Small business loans
Therefore, sometimes the only option for small business to take on an investment is to raise funds through debt. Increasing the gearing of a company can be a good idea in general, although the business will be seen as very risky if it is too highly geared. Such a debt-laden capital structure leaves the company at risk to interest rate changes and the macroeconomy in general – highly leveraged companies were more likely to fold during the 2008 mortgage crisis, for example.
Some level of debt is a great way to grow, though. For small business, the refusal to acquire debt is going to be a serious disadvantage. It takes a long time for small businesses to save up enough cash to fund large investments, or have as a cash reserve for disasters. This is because funds are constantly being reinvested through minor means, as well as cash flow being a key reason for failure (82% of small businesses fail because of cash flow).

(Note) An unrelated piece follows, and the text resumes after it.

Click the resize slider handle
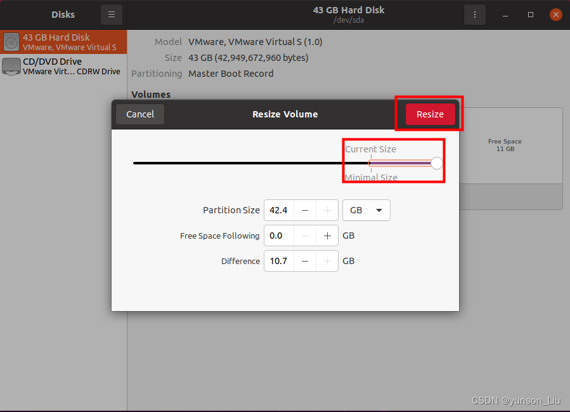570x412 pixels. pos(436,163)
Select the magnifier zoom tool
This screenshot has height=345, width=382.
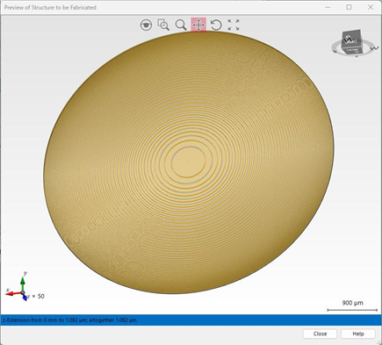[181, 25]
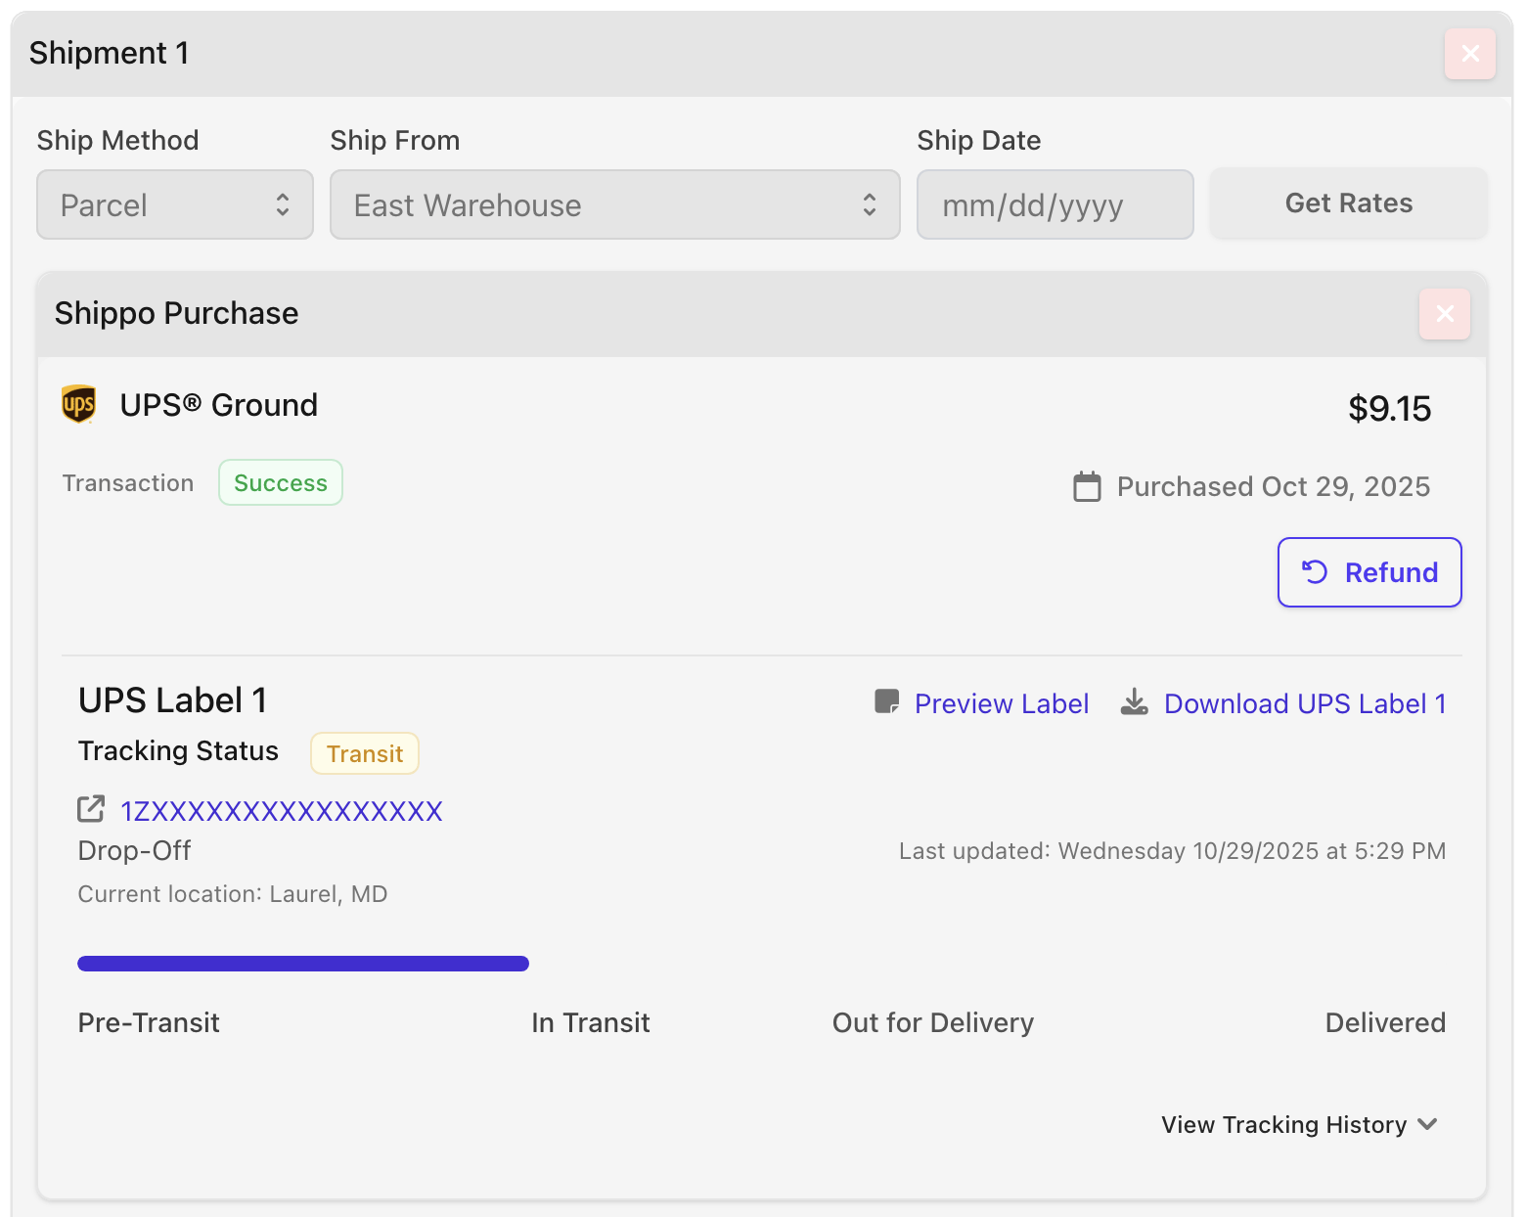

The problem is though, creditworthiness is automatically hyped up for limited companies, leaving sole traders and many small companies at a disadvantage when applying for a business loan. They can be extremely picky – most banks accept well under half the applications. This includes the companies that have a throughout business plan, and their funds will be used to expand and increase revenue. When cash flow difficulties are the source of the motivation behind a business loan, suddenly the chances of being approved by a traditional bank is even smaller. Additionally, even upon being accepted, many banks APR is extremely high – further punishing you for having an average creditworthiness.

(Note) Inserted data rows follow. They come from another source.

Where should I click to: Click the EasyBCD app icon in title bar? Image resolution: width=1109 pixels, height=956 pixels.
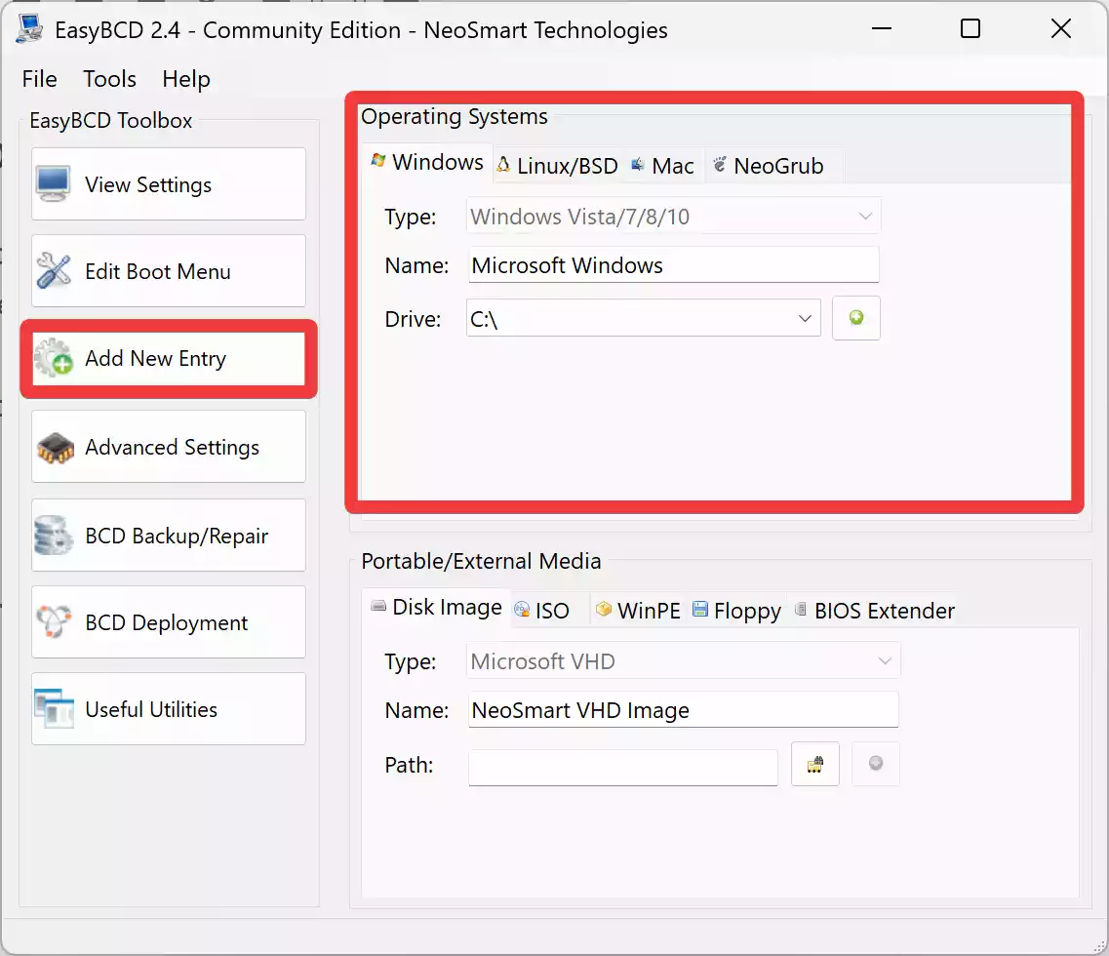(30, 29)
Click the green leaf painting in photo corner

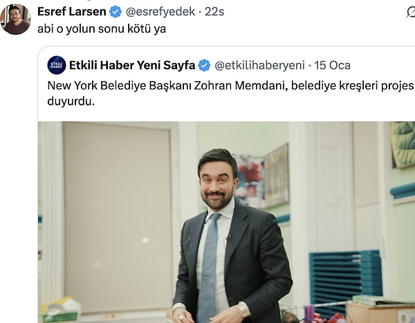pyautogui.click(x=403, y=143)
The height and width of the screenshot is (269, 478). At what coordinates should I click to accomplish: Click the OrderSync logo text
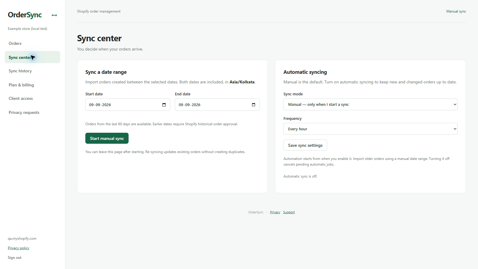[x=25, y=15]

It will often take a week or two for a response on the loan application, too. This is no good for a desperate cash flow emergency. Paying staff on time, completing current orders and meeting other debts is absolutely vital. Whilst the response time isn’t great, the application itself can take just as long. The endless documents, business plan, objectives, finances and other statements required can be a real headache.
There are some ways around this, which is to go to small business lenders that are specifically for solving these business problems. They don’t have vast amounts of other departments, instead, they are relatively focused on having a fast application process. For example taking the time to compare business loans against each other in order to distinguish the requirements of each is going to leave you in the strongest position.
With small business lenders there tends to be far less hoops to jump through, take a few days to respond, yet they still can lend serious money (there are several that can go up to $400,000 in Australia). In fact, they are beginning to dominate this market. Firms like Prospa and Capify have great ratings online (another useful feature that is harder to apply to traditional banks) and are two of the biggest lenders at the moment.
Many have quote estimators, whilst only a few have minimum annual turnover requirements. These have somewhat been a saviour of the Australian economy, with small businesses playing the biggest role. For example, half of employment is derived from small businesses in the private non-financial sector of the economy. Even with somewhat high interest rates, Australian firms have found a new reliable way to leverage their business for the better, and gear their company towards growth.
Last ditch effort
There is another alternative option, peer-to-peer lending, which has been growing fast in Australia ever since its launch in 2012. This is an extremely decentralised way of lending, and is a way to connect individual investors (lenders, but can be any individual with spare cash) to borrowers. Often, P2P platforms are associated with a place of individuals seeking loans – a vastly superior alternative to payday loan companies. However, there are also options for small businesses to acquire loans.
For very high-risk individuals and small businesses, this may be the only way to be accepted for a loan. It may not be preferable for all businesses to use compared to the previously mentioned methods. However, one big reason why high-risk borrowers will receive relatively decent interest rates is because investors can diversify – they can build a portfolio of different borrowers from different demographics and locations to spread their risk.